The Academy of San Carlos was initially founded in 1781 under the name of the School of Engraving. From that time to the present, it has been renamed many times to The Royal Academy of the Three Noble Arts of San Carlos (Real Academia de la Tres Nobles Artes de San Carlos) (1783), Academia Nacional de San Carlos de México (1821); Academia Imperial de San Carlos de México (1863); Escuela Nacional de Bellas Artes (1867) and Escuela Nacional de Artes Plásticas (1929).

Mexican painter Miguel Cabrera iterated the need for an art academy as early as 1753 but attempts by him and other prominent Mexican artists of the time to gain royal permission for such was never obtained. The School of Engraving was begun later in the building that used to be the mint, and would later become the modern-day National Museum of Cultures. Ten years later, it would moved to the former Amor de Dios Hospital, where it remains to this day. The street it is located on was renamed from Amor de Dios Street to Academia Street in its honor.

The Academy was originally sponsored by the Spanish Crown and a number of private patrons. The academy was inaugurated on 4 November 1781 on the saint's day of King Carlos III, operating for its first ten years in the old mint building (now the National Museum of Cultures). However, it did not obtain its royal seal until 1783 and was not fully functional until 1785. The school moved into the old "Hospital del Amor de Dios" building in 1791, where it remained ever since. The academy was the first major art institution in the Americas.

The school's first director, Italian Jeronimo Antonio Gil was appointed by Carlos III and gathered prominent artists of the day including José de Alcíbar, Santiago Sandoval, Juan Sáenz, Manuel Tolsá and Rafael Ximeno y Planes. Tolsá and Ximeno would later stay on to become directors of the school. The new school began to promote Neoclassicism, focusing on Greek and Roman art and architecture, advocating European-style training of its artists.

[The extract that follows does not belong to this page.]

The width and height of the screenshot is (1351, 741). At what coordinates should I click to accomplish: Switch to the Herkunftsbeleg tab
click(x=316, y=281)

To this end, plaster casts of classic Greek and Roman statues were brought to Mexico from Europe for students to study.

Since its founding, it attracted the country's best artists, and was a force behind the abandonment of the Baroque style in Mexico, which had already gone out-of-fashion in Europe.

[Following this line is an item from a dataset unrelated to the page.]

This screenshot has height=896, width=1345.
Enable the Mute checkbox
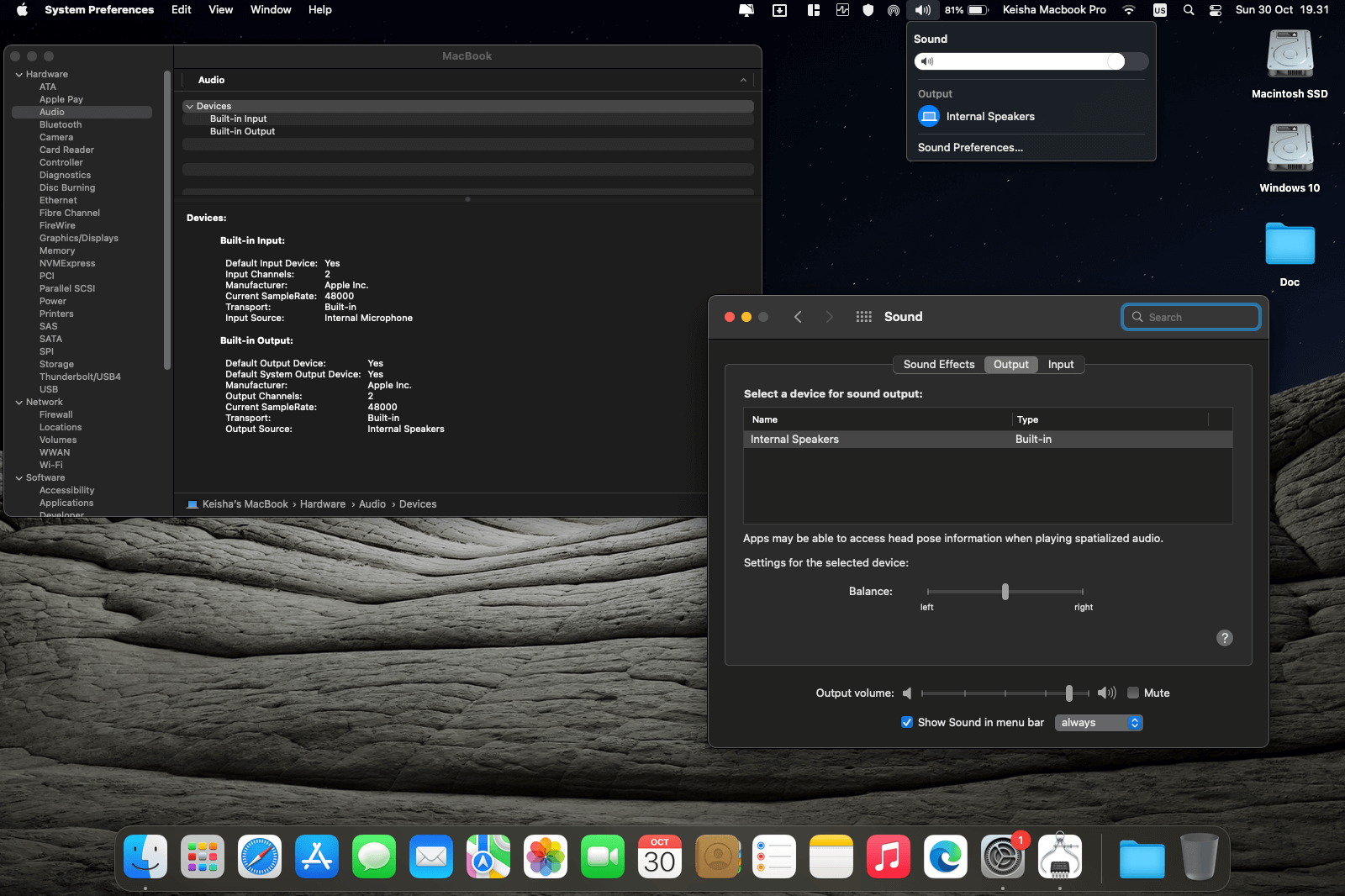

In the early 19th century, the academy was closed for a short time due to the Mexican War of Independence. When it reopened, it was renamed the National Academy of San Carlos and enjoyed the new government's preference for Neoclassicism, as it considered the Baroque reminiscent of colonialism. Despite the school's association with the independent Mexican government, Emperor Maximilian I (installed in Mexico by the French) protected the school during his reign, although interestingly enough, foreign artists were shunned here. When Benito Juárez ousted the emperor and regained the presidency of Mexico, he was reluctant to support the school and its European influence, which he considered to be a vestige of colonialism.

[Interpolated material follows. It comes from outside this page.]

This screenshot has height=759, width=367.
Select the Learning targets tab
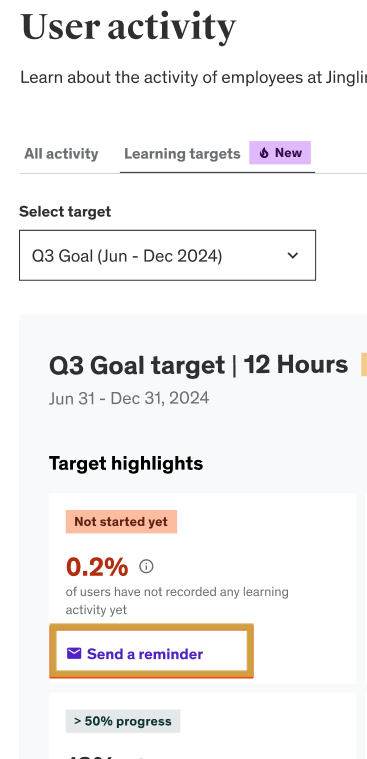pos(182,154)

The academy continued to advocate classic, European-style training of its artists until the 1913. In this year, a student and teacher strike advocating a more modern approach ousted director Antonio Rivas Mercado. It was also partially integrated into University of Mexico (now UNAM) at this time, although it initially kept a large degree of autonomy. In 1929, the architecture program was separated from the rest of the academy, and in 1953, this department was moved to the newly-built campus of UNAM in the south of the city. The remaining programs in painting, sculpture and engraving were renamed National School of Expressive Arts Escuela Nacional de Artes Plásticas. Later, the undergraduate fine arts programs were moved to a facility in Xochimilco, leaving only some graduate programs in the original Academy of San Carlos building.